Customs Clearance in India: A Step-by-Step Guide for First-Time Importers

Import procedure2 June 202611 min readBy SealFreight

Nothing terrifies a first-time importer like the words 'held by customs'. The fix is boring and beautiful: file early, classify correctly, and let the paperwork arrive before the ship does. Here is the entire Indian clearance procedure, in order.

Before anything moves: your three registrations

  • IEC (Importer-Exporter Code): a 10-character, PAN-based code from DGFT — apply online, ₹500 fee. It must be revalidated electronically every April–June, even with no changes, or it is deactivated.
  • AD Code: a 14-digit code from your bank, registered on ICEGATE before your first Shipping Bill/Bill of Entry. Registration is now fully online via ICEGATE 2.0.
  • GSTIN: linked to your IEC so IGST paid at import flows back as input tax credit.

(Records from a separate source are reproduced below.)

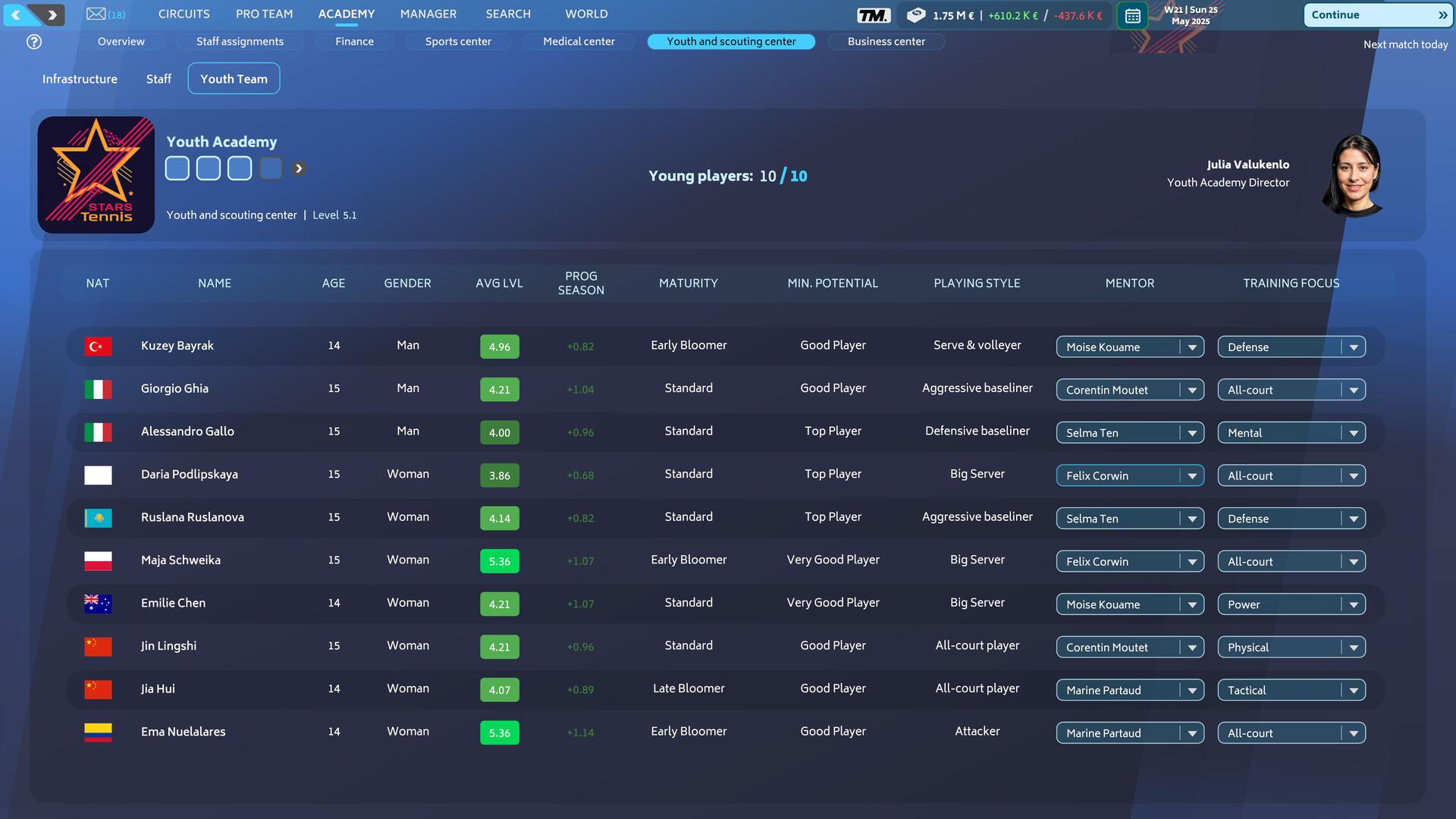Click the money stack icon showing finances
Screen dimensions: 1456x819
pos(915,14)
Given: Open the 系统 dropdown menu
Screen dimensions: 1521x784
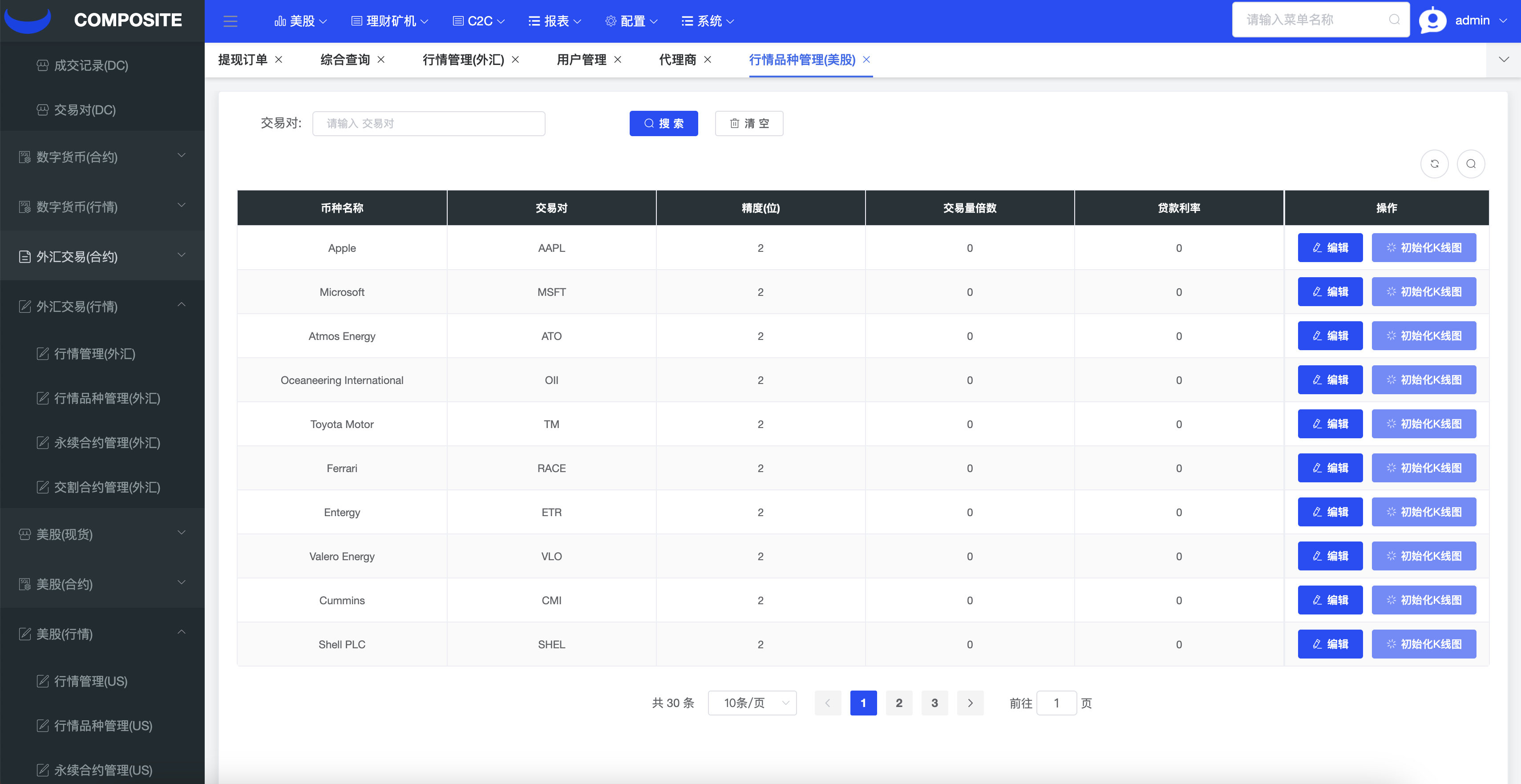Looking at the screenshot, I should coord(708,20).
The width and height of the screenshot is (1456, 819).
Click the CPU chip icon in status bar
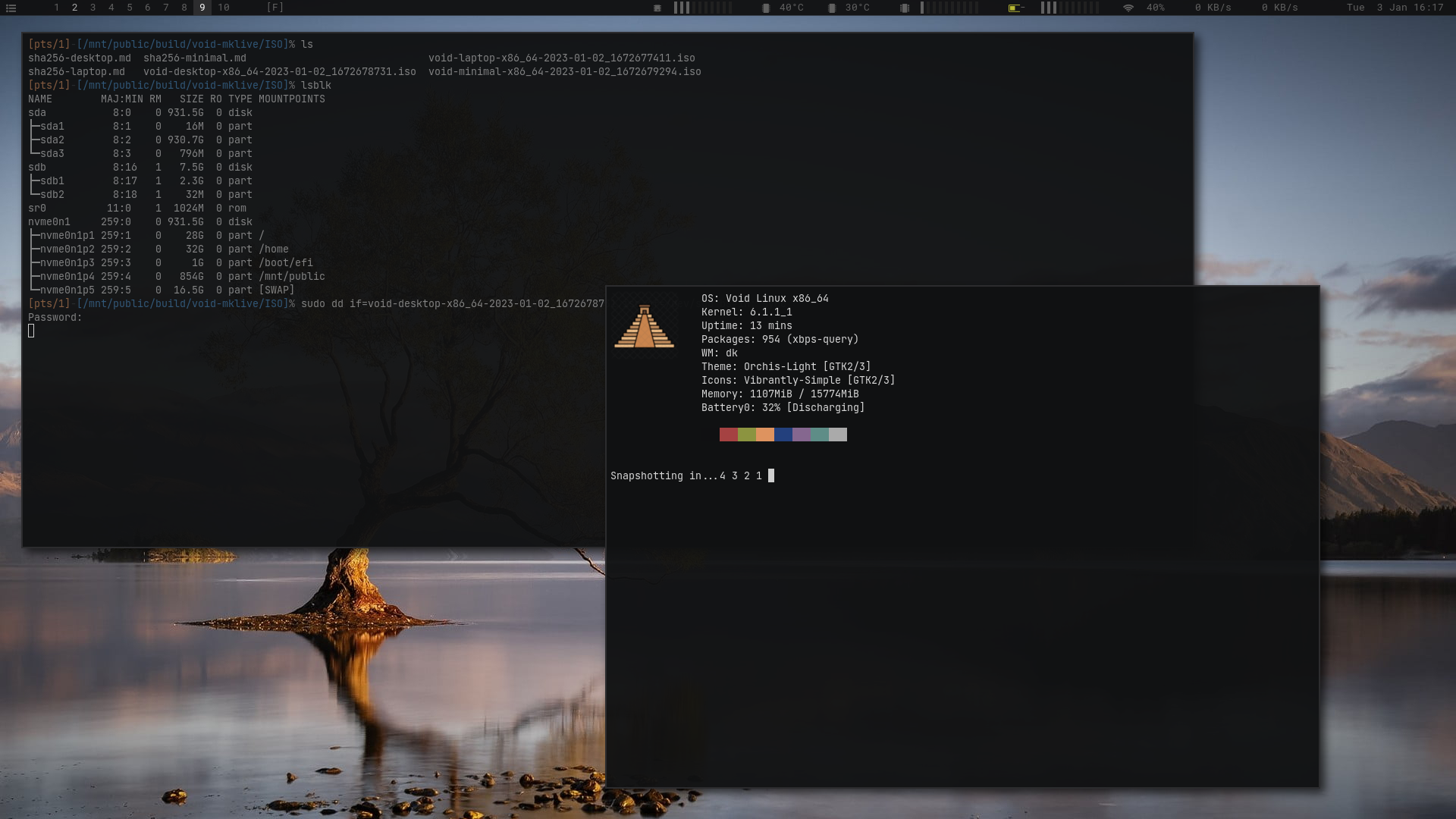657,8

The clearance procedure, end to end

1

Document gathering

7–14 days before sailing

Collect the Commercial Invoice, Packing List, and Bill of Lading/AWB — plus Certificate of Origin if claiming preferential duty (CAROTAR 2020 due-diligence applies). Currency values, piece counts, and weights must match perfectly across all three core documents; mismatches are the #1 cause of customs queries in India.

2

ITC-HS classification

Before cargo loads

Assign the correct 8-digit ITC-HS code to every line item. The code dictates Basic Customs Duty, IGST rate, and licence requirements (BIS, FSSAI, CDSCO, WPC). Misclassification means penalties, first-check examinations, and weeks of dwell.

3

Advance Bill of Entry on ICEGATE

Up to 30 days before arrival

Your broker files the Bill of Entry electronically on ICEGATE, uploading supporting documents via e-Sanchit (digitally signed PDFs, each receiving a unique reference number). Indian law requires the BoE before the end of the day preceding arrival — and late filing attracts charges of ₹5,000/day for the first three days, ₹10,000/day after.

4

Assessment, duty payment & release

On arrival

Under faceless assessment (Turant Customs), your entry is assessed by officers anywhere in India, delinked from the port. Pay duty electronically; once customs issues Out of Charge (OOC), the terminal releases the container to your trucker. AEO-status importers and advance filers routinely clear in under 24–48 hours.

How Indian import duty is actually calculated

Duty stacks on assessable value (CIF basis) — transaction value plus actual freight and insurance. (The old notional 1% landing charge was abolished in 2017; guides still quoting 'CIF + 1%' are out of date.) The stack, in order:

LayerBasisAmount (₹)
Assessable value (CIF)10,00,000
Basic Customs Duty @10%On assessable value1,00,000
Social Welfare Surcharge @10%On BCD10,000
IGST @18%On (AV + BCD + SWS)1,99,800
Total duty outlay(IGST creditable against GST)3,09,800
Illustrative duty stack on ₹10,00,000 CIF, 10% BCD, 18% IGST

How experienced importers clear in hours, not days

  • Direct Port Delivery (DPD) at Nhava Sheva lets vetted importers pull containers straight from the terminal within ~48 hours, skipping the CFS entirely — typical savings of ₹8,000–20,000 per container and several days of dwell.
  • AEO accreditation earns deferred duty payment, lower examination rates, and priority processing.
  • Advance BoE + e-Sanchit discipline: the single highest-leverage habit. India's average import release time still runs ~3–4 days at seaports; advance filers beat it by days.
  • A broker who flags duty exposure before shipping — not after the container is on the water. (Ours are in-house.)